There is this movie, a.k.a. story, that has been floating around in my mind all week. I’m trying to resist writing it because I have other things to work on…other stories that have come to me. This one doesn’t seem to be going away though. Will I write it? I don’t know.
Like I said on my Twitter page this morning stepping outside the book is a good thing. I think my life would feel really snore worthy if all I did every day of the year was write every second of the day. I am glad I have a chance to explore my other talents and passions. However, stepping outside the world of fiction sometimes leads me to being inspired to write, or do, new things. This story is not much different.
What makes me want to write it is because I have been dealing with some things in my real world and something about the story kind of fits it…it’s something I wouldn’t mind being a reality on some levels but I know that will never be possible for me. If you cannot have it in reality why not build it in a fictional world. Yeah, dreams sometimes collide with fiction and that’s not such a bad thing.
So why am I not sure I will write this one–other than being busy with other stories? Um…attention span at minus zero these days. Seriously, between now and cooking dinner I am sure another movie will play in my mind and I will, like Alice, follow the rabbit, fall down a hole and get lost in Wonderland.

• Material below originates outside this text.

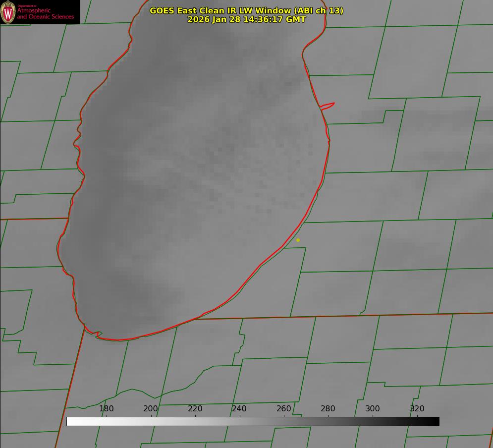Click the "ABI ch 13" text in the title
Screen dimensions: 493x448
317,10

Plus, I don’t know, I kind of like the dream the way it is…neither happy ending nor non-happy ending. It’s like an open mystery that I can weave the way I want anytime I want. Once I put it on paper it’s kind of over.
While I contemplate to write or not to write I will focus on the story I started last week. What? Attention span minus zero right now ;). I need a vacation but God knows that will probably inspire yet another movie to start playing in my mind and another story to take up space on my computer.